Southeastern companies with higher levels of internationalization had more stable and higher profit margins than their more domestically oriented peers over the past six years, according to a new report commissioned by HSBC Bank USA, N.A. (HSBC).
The average profit margin at highly international Southeastern companies enjoyed a general upward trend from the difficult years of the recession to finish at five percent in 2012, according to the HSBC report, ‘Spotlight on US Trade: Southeast.’ In contrast, companies with low levels of internationalization showed huge swings in profitability -- plunging into the red in 2008 and 2009 before rebounding in 2010 and climbing to two percent in 2012. Additionally, high international Southeast companies over the period 2007 to 2012 had an average profit margin of three and a half percent while low international Southeastern companies were, on average, unprofitable.

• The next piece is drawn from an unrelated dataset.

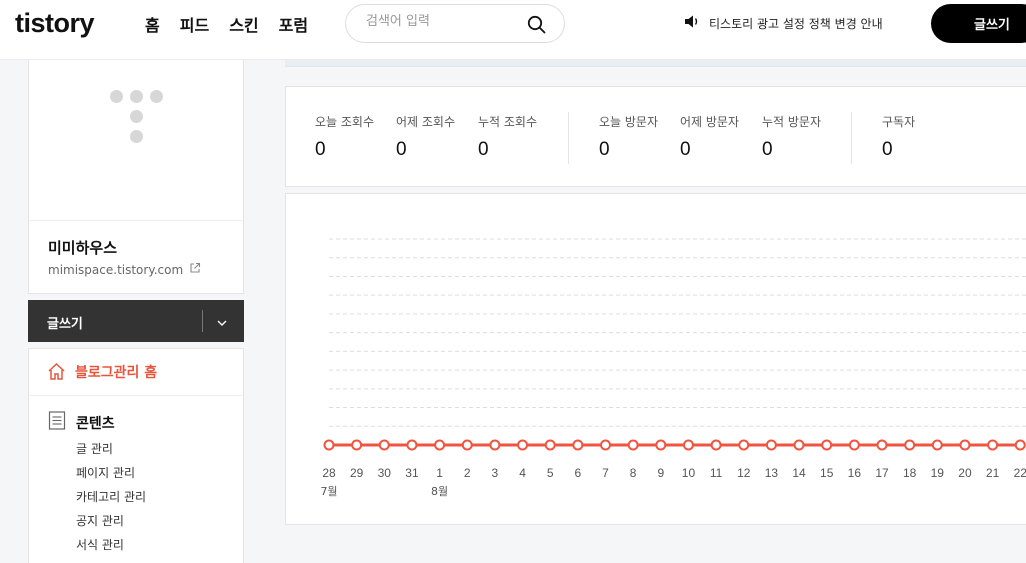  What do you see at coordinates (689, 473) in the screenshot?
I see `x-tick-label: 10` at bounding box center [689, 473].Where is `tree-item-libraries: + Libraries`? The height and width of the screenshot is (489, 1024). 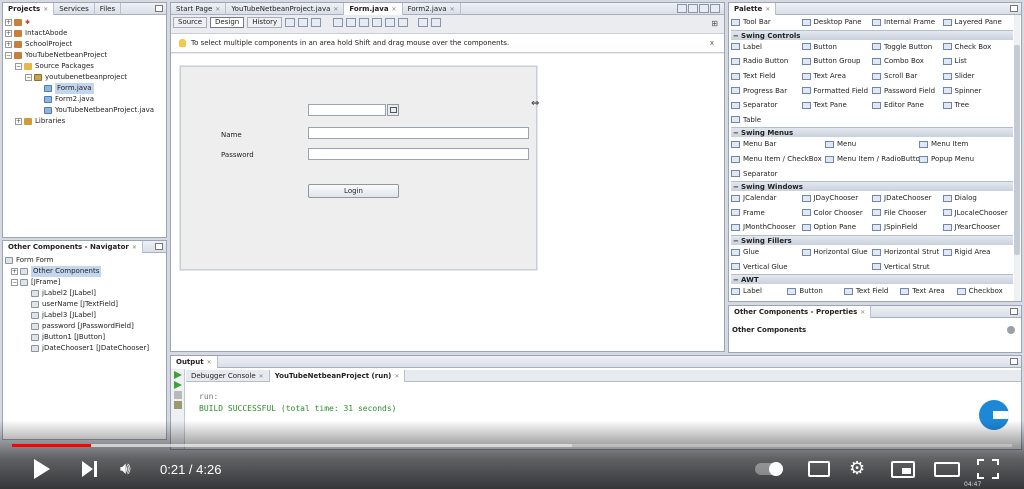 tree-item-libraries: + Libraries is located at coordinates (84, 122).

“These findings reinforce our belief that companies that take advantage of new customers and lower-cost resources can better weather market fluctuations and increasing domestic competition,” said Richard Lavina, Executive Vice President, Southeast Corporate Banking for HSBC Commercial Banking in the US. “In fact, HSBC recently announced a $1 billion, 18-month dedicated loan program for small and medium size US businesses looking to export or expand internationally, to help companies find global growth opportunities and to further accelerate global business growth by US enterprises.”
The HSBC report analyzed the level of sales and operations abroad among US publicly listed companies based in the Southeast and across the nation to understand the impact of international sales and operations on profit margins of business by region and by select industries. The Southeast report included companies from the states of Florida, Georgia, North Carolina, and South Carolina.

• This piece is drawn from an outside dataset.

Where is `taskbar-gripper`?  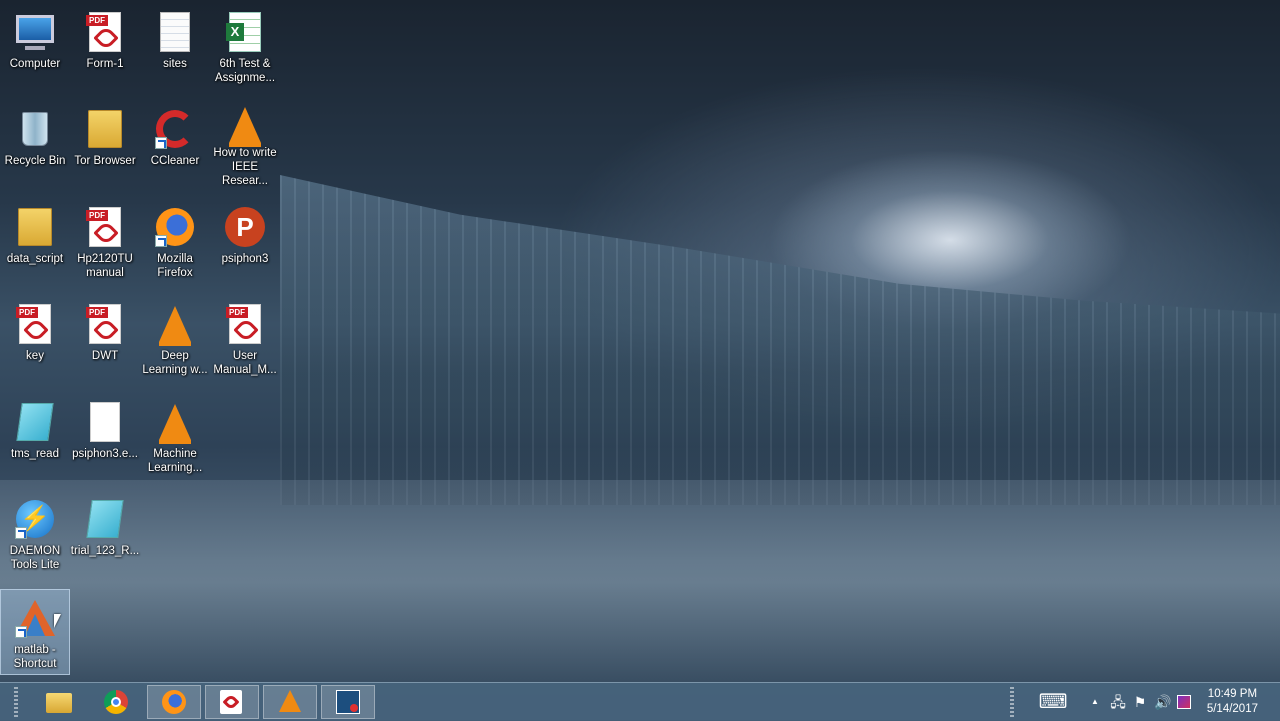 taskbar-gripper is located at coordinates (16, 702).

A Booming Manufacturing Sector
Though agriculture is still a key part of the Southeastern economy, the past 20 years have given way to a focus on manufacturing, specifically automobiles and auto parts. The shift has made the Southeast a key player not only in the American automobile industry, but as an exporter to the global industry as well. In fact, manufacturing helped the region recover from the collapse of the housing market and several years of job losses. Transportation equipment, the largest segment of the region’s manufacturing, accounted for $30.6 billion in Southeastern exports in 2011.